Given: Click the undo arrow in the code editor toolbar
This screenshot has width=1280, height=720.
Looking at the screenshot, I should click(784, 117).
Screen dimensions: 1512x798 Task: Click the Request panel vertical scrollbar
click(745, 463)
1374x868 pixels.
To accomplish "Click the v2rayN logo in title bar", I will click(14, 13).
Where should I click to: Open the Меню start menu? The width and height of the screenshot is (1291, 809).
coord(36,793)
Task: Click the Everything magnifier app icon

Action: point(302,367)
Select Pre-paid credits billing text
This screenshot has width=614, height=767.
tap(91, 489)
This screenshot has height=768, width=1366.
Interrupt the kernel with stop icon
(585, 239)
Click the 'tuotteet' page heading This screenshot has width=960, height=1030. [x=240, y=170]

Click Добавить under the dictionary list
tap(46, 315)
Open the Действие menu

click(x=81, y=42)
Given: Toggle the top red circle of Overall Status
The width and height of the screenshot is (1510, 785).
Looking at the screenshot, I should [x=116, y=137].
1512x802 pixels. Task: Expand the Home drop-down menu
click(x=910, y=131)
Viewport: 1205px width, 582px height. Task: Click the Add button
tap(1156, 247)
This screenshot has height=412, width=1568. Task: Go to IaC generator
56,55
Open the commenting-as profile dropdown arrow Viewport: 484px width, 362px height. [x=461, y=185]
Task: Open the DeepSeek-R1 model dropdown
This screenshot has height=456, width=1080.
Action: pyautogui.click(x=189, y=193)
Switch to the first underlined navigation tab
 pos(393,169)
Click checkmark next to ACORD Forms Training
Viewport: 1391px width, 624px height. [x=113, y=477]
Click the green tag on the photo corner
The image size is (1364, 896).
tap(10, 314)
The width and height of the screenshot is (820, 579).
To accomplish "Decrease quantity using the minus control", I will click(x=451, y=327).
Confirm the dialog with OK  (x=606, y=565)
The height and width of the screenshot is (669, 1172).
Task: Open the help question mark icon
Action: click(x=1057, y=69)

· · · · · · ·

- [Required work]
What should appear is an exact copy of the lines from the one with "This screenshot has height=412, width=1568." through the end of the entries above, ends included, and no other text.

- [The answer]
This screenshot has height=412, width=1568. Task: Go to IaC generator
56,55
Open the commenting-as profile dropdown arrow Viewport: 484px width, 362px height. [x=461, y=185]
Task: Open the DeepSeek-R1 model dropdown
This screenshot has height=456, width=1080.
Action: pyautogui.click(x=189, y=193)
Switch to the first underlined navigation tab
 pos(393,169)
Click checkmark next to ACORD Forms Training
Viewport: 1391px width, 624px height. [x=113, y=477]
Click the green tag on the photo corner
The image size is (1364, 896).
tap(10, 314)
The width and height of the screenshot is (820, 579).
To accomplish "Decrease quantity using the minus control", I will click(x=451, y=327).
Confirm the dialog with OK  (x=606, y=565)
The height and width of the screenshot is (669, 1172).
Task: Open the help question mark icon
Action: click(x=1057, y=69)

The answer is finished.